È una figura che vive sempre di una doppia identità. Da una parte rappresenta il punto di riferimento, colui che controlla, verifica ed esprime un parere tecnico sui segugi, pertanto indiscutibile centro delle attenzioni di tutti i cinofili, dall’altra è un semplice “strumento”, un “dispositivo tecnico” utilizzato dalle istituzioni per selezionare i migliori soggetti appartenenti alle razze e pertanto un discreto e invisibile “accessorio” che transita nelle prove, lascia il proprio parere tecnico e si eclissa senza nessuna pretesa di glorie personali. Non è un mediatore, né un salomonico arbitro, non è un cinico esecutore perché è il baluardo della cinofilia e della passione di tutti noi, ma neanche un individuo coinvolto e trasportato dalle emozioni (se non quelle generate nella sua riservatezza dal lavoro dei cani).

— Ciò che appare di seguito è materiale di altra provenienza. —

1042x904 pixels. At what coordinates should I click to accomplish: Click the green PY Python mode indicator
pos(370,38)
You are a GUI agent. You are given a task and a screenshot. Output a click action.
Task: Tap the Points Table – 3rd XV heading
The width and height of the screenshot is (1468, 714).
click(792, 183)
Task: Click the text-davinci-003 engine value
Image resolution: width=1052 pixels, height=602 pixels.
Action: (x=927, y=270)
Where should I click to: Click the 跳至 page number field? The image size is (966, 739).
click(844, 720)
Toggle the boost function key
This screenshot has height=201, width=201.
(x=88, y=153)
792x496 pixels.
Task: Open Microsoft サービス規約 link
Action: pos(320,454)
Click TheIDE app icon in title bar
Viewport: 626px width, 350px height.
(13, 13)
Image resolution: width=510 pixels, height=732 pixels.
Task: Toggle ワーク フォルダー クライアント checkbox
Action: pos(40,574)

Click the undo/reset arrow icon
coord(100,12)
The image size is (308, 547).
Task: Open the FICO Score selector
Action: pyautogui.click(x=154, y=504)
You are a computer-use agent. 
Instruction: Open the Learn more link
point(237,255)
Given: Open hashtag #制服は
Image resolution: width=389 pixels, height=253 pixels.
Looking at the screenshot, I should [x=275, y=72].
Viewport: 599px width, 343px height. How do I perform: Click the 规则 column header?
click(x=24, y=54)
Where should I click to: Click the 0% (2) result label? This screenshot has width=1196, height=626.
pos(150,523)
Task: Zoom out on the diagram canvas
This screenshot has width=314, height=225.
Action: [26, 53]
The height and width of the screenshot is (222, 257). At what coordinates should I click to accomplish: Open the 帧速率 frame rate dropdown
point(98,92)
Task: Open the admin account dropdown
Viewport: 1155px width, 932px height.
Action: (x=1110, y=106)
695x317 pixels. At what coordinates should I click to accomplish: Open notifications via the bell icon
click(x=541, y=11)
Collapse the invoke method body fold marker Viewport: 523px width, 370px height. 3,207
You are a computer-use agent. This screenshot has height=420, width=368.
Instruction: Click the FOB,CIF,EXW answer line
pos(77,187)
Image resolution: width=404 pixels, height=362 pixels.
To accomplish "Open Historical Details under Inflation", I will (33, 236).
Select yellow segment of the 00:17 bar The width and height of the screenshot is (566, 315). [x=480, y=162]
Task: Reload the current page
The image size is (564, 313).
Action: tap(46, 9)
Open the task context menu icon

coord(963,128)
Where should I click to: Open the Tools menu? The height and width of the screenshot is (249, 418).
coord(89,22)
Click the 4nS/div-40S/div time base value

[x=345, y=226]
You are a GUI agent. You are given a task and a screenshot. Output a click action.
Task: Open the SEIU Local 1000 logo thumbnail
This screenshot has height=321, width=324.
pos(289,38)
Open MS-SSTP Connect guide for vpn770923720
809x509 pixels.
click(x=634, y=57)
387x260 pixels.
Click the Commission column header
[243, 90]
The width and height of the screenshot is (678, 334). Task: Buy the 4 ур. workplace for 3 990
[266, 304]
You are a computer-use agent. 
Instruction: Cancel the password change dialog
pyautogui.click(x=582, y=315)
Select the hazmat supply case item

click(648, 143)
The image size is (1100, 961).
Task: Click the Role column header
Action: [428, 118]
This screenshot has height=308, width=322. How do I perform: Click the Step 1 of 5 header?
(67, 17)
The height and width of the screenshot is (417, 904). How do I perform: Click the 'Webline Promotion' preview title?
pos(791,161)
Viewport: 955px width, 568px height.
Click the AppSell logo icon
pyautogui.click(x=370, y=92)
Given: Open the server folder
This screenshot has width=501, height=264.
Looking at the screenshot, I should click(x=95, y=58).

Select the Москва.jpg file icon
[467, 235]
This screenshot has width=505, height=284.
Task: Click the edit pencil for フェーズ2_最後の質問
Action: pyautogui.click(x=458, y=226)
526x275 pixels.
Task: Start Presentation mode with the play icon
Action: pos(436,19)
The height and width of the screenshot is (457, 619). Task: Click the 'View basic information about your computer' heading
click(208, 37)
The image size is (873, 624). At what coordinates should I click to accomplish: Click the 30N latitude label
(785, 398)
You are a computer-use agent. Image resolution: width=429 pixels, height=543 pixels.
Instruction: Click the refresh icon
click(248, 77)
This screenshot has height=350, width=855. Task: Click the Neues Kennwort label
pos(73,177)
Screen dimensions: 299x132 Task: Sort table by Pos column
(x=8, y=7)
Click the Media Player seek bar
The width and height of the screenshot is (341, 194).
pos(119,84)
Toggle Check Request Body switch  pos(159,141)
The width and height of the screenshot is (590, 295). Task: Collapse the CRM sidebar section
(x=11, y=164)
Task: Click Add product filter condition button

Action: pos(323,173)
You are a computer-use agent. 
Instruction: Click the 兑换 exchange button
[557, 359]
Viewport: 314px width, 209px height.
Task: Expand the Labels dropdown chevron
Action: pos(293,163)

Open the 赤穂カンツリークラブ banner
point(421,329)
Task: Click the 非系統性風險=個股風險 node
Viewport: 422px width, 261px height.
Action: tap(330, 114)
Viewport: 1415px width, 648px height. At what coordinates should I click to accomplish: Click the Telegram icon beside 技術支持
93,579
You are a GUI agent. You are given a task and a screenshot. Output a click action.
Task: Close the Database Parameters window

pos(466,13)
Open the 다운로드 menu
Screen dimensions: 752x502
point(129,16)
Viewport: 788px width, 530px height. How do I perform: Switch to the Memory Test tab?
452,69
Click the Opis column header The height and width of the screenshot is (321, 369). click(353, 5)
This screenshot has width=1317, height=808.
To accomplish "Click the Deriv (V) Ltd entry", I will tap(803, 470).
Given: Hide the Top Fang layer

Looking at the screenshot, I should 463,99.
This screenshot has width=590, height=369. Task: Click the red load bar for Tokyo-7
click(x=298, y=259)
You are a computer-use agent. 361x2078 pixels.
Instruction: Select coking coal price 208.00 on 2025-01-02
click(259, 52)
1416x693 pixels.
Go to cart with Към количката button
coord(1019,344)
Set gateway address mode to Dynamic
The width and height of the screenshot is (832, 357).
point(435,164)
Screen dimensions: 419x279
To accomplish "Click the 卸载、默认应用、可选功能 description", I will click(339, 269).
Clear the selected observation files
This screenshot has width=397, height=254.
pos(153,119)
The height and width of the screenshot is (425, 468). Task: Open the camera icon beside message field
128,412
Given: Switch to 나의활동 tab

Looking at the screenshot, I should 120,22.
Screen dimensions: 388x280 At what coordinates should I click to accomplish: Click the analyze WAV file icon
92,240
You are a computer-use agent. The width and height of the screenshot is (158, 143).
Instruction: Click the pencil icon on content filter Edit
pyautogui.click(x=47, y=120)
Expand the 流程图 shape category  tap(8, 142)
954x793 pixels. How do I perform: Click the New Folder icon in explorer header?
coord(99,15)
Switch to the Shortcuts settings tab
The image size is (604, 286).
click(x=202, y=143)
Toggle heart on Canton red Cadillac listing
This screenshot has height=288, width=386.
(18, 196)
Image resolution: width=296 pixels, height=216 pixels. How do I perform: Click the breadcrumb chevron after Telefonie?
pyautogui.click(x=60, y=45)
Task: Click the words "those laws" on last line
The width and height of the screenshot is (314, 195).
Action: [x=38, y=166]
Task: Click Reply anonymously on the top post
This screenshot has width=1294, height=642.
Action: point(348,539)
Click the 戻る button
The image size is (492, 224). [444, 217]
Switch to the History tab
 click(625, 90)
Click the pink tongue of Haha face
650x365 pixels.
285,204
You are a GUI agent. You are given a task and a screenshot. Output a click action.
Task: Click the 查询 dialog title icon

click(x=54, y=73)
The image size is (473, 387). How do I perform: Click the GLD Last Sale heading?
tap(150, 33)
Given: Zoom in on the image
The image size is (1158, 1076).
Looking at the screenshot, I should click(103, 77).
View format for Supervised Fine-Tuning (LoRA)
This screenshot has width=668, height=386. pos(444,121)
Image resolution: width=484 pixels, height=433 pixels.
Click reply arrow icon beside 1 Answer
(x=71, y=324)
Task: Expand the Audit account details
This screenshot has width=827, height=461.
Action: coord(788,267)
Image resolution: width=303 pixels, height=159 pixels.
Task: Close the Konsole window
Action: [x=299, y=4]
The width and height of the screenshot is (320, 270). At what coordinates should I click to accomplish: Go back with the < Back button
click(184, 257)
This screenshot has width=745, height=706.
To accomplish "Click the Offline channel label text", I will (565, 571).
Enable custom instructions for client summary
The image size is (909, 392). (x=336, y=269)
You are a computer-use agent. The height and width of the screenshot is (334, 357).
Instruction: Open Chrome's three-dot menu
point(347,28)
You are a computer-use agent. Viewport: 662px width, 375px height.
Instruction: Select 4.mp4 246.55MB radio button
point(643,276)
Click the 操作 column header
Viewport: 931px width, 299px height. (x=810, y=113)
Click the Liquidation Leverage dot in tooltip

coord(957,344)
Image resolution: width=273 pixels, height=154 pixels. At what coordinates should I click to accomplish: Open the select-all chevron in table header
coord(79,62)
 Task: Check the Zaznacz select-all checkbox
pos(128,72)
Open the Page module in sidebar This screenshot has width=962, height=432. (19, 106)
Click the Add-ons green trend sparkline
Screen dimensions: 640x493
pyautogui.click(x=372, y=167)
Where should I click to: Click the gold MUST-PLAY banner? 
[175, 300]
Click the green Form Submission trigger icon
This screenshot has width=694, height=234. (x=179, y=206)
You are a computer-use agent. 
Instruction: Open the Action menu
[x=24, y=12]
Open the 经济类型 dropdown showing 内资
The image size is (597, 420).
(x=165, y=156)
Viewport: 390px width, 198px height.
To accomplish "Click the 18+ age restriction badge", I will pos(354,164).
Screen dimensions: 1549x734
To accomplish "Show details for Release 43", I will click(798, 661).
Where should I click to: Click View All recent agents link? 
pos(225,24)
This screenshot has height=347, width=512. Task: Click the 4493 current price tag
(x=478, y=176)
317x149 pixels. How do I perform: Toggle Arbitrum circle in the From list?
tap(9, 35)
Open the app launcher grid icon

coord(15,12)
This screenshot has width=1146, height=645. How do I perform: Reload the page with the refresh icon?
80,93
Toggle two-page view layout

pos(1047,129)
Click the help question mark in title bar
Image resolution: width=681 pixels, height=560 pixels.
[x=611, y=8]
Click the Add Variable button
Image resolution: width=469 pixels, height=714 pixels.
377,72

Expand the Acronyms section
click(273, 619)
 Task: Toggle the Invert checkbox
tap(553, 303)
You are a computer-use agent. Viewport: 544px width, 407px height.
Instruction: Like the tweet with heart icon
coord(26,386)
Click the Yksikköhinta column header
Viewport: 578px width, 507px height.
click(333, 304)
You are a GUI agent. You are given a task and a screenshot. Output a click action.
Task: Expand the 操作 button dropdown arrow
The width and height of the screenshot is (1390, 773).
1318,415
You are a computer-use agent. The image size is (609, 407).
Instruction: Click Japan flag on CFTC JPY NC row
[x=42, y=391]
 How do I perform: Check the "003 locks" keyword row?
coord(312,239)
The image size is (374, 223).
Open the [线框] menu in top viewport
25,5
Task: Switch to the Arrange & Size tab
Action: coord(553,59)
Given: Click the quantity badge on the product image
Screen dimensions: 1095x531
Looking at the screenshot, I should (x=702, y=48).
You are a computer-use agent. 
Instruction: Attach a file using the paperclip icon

Distaccato ma presente, severo ma giusto, come lo potrebbe raccontare qualche post sui social. Il giudice tuttavia è anche molto altro e nella sua opera si nasconde un momento di straordinaria importanza, quasi sempre ignorato e molto spesso omesso. Accade che nelle prove cinofile, si affaccino giovani o neofiti che con grandi timori ed enormi speranze approdano agli ambienti della cinofilia che conta. Giungono da ogni dove, macinando chilometri di strada per esibire le capacità di quelli che ritengono essere gli ausiliari migliori del mondo. Sono carichi di aspettative, forti di una passione travolgente, di spirito di sacrificio e del coraggio necessario per prendere i propri soggetti e presentarsi davanti a un professionista competente perché possa aiutarli a migliorare il proprio percorso di selezione.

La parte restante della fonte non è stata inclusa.